At least he hadn’t had a nightmare.
That bruised feeling had yet to go away, probably because he hadn’t let Regina lock Dr. Mata in the dungeon.
“I loved Dahlia, but wasn’t in love with her.” Eric leaned back on his hands, the sparse grass and rocky soil damp under his palms. “Maybe it was because we—Trina and I—didn’t live with her. Maybe it was because I always felt like a bit of a brute when it came to sex because she was nervous no matter how gentle I tried to be. Not that we had sex that often.”
“Obviously I can’t diagnose her, but it sounds as if your wife Dahlia was experiencing agoraphobia and mysophobia.”
Mysophobia—the technical name for germaphobia. He’d just learned that yesterday.
Eric nodded, eyes closed and face tipped up to the sun. They’d talked extensively about his first marriage over the past two days. Eric had told Dr. Mata things he’d never said out loud before.
He hadn’t even realized how deep his guilt about his feelings toward Dahlia ran, and how attached he was to that guilt, until they talked about it.
Dr. Mata was sitting on the ground beside him, and Eric appreciated that the other man hadn’t balked about walking along the cliffs or sitting on the sea-spray damp ground. Now, Dr. Mata leaned forward and twisted to make eye contact for his next words. “Tell me how Dahlia died.”
CHAPTER THREE
“Welcome to The Great One, Masters’ Admiralty style!” Elena whisked a sparkly gold cloth off the rolling whiteboard with a flourish.
Nikolett resisted the urge to lay her head down on the table and either laugh or cry.
“Can we call her The Great One from now on?” Iacob idly flipped a knife as he lounged in the high-backed conference chair.
“No,” Nikolett said at the same time Nyx replied, “Yes.”
They were clustered in the ground-floor conference room in territory headquarters—otherwise known as Nikolett’s house. The small conference table had eight chairs, but the one at the other end of the table had been pulled to the side to make room for Elena’s rolling white board.
Nikolett sat at the head of the table, with Nyx and Grigoris on her right. There were three harcosok present—Maxim, who sat on her left, with Iacob beside him, and Elena herself, who was technically a knight, though she functioned as a privatephysician rather than the law and order for the territory as harcosok were meant to.
Oksana Melnyk, one of Hungary’s new finance ministers, had the last seat on the left. She was leaning back in her chair studying Elena’s board. Oksana was here not only because, as a finance minister, she was part of the territory’s leadership but because she was a brilliant strategist.

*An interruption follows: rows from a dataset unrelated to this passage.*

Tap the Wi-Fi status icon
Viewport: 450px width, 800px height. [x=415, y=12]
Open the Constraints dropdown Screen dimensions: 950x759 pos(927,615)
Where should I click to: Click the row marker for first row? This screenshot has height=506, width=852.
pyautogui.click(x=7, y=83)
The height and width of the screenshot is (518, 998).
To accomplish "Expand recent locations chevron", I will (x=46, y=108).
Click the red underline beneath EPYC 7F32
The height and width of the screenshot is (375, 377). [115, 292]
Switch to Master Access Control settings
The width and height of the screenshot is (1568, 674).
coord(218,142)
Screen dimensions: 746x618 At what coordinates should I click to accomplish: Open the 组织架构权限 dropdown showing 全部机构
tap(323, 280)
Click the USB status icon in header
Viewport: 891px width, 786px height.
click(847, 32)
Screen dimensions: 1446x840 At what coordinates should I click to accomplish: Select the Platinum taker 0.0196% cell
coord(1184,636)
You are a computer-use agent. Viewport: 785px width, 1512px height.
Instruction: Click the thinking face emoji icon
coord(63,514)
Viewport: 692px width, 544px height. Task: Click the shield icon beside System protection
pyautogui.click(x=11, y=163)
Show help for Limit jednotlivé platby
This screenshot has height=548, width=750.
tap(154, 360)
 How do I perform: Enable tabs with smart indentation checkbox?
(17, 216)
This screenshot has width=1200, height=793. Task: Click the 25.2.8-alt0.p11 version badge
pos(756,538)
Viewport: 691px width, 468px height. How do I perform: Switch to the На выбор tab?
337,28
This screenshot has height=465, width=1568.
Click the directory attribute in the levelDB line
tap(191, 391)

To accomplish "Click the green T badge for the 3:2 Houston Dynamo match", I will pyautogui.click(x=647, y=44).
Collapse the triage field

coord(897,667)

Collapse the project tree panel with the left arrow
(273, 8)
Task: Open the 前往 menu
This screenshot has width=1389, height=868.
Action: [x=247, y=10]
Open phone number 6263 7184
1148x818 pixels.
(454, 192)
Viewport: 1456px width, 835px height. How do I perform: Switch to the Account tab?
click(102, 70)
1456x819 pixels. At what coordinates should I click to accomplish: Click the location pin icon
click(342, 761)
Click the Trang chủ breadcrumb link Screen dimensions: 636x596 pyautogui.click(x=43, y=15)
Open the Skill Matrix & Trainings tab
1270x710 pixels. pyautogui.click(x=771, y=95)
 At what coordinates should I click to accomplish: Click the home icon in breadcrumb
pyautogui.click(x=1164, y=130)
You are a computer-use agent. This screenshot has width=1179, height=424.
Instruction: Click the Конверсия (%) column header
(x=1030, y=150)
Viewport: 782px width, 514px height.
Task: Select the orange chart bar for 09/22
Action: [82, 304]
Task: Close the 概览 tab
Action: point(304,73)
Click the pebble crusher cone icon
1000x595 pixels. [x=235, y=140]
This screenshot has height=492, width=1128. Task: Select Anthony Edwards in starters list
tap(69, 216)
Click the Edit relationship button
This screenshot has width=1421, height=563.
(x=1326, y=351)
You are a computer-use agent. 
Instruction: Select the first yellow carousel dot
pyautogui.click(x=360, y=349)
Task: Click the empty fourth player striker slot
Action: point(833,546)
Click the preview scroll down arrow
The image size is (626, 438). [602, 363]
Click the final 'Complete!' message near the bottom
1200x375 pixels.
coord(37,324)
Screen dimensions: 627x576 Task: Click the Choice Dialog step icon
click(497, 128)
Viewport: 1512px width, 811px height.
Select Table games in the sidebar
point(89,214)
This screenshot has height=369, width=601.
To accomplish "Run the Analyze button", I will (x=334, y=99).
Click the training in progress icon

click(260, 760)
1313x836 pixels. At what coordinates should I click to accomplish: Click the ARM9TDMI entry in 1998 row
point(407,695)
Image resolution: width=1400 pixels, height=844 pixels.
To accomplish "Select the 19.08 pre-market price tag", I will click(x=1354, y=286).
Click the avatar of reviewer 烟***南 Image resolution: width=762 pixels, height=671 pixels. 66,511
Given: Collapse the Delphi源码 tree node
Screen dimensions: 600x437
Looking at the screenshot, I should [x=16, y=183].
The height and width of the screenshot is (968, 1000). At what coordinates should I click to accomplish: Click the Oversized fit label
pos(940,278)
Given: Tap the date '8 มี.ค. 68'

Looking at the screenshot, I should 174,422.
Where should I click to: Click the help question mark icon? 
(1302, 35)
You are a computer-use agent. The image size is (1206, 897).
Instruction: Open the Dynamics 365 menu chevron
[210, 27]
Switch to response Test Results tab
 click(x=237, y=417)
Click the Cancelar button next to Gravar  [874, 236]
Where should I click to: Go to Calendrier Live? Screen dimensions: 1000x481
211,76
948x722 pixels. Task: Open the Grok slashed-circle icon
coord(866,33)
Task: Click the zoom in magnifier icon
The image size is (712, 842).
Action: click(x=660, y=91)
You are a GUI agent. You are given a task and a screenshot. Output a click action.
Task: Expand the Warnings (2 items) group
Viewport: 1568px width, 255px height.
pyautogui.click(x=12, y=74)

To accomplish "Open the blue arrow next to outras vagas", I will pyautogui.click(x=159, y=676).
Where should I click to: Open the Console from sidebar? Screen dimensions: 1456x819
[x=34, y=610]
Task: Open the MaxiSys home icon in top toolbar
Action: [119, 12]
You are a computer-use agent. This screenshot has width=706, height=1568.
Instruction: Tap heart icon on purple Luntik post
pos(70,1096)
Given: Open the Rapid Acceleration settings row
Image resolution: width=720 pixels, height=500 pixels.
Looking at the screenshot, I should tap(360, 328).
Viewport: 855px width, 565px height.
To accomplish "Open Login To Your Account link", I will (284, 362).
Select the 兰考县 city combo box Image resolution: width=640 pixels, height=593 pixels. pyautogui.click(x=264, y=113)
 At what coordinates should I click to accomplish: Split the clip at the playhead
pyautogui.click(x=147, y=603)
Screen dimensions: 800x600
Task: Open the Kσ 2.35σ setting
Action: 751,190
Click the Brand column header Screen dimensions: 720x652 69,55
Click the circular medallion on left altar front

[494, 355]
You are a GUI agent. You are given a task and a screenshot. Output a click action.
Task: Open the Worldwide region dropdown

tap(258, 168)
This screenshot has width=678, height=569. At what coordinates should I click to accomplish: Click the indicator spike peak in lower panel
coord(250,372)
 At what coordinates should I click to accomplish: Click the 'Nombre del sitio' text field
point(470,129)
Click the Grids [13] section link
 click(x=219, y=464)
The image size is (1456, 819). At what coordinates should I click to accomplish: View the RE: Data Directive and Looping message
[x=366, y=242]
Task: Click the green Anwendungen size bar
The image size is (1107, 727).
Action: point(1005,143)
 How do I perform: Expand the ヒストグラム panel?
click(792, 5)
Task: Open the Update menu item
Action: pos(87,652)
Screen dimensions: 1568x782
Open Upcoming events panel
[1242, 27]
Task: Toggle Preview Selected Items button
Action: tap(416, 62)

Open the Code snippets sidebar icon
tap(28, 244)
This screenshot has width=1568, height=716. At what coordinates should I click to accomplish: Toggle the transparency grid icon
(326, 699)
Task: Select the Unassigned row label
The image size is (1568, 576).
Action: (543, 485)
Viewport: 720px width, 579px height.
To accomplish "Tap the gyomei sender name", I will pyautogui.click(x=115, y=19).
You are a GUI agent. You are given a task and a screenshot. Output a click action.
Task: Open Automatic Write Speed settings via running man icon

Based in Kyiv, she specialized in post-conflict economic development and recovery strategies.
On the other side of Grigoris, the last seat on the right, had Zoran Baka, one of her newer security officers. Zoran was famous in tech circles for his development of a mobile payment system that was used by citizens of Northern Macedonia in lieu of the Denar when their currency was destabilized. That in turn kept the economy from collapsing.
He was also quietly infamous for his development of software to navigate non-indexed digital information—state-of-the-art software that could access the dark web. It made him unparalleled at running background searches, provided they gave him good starting information.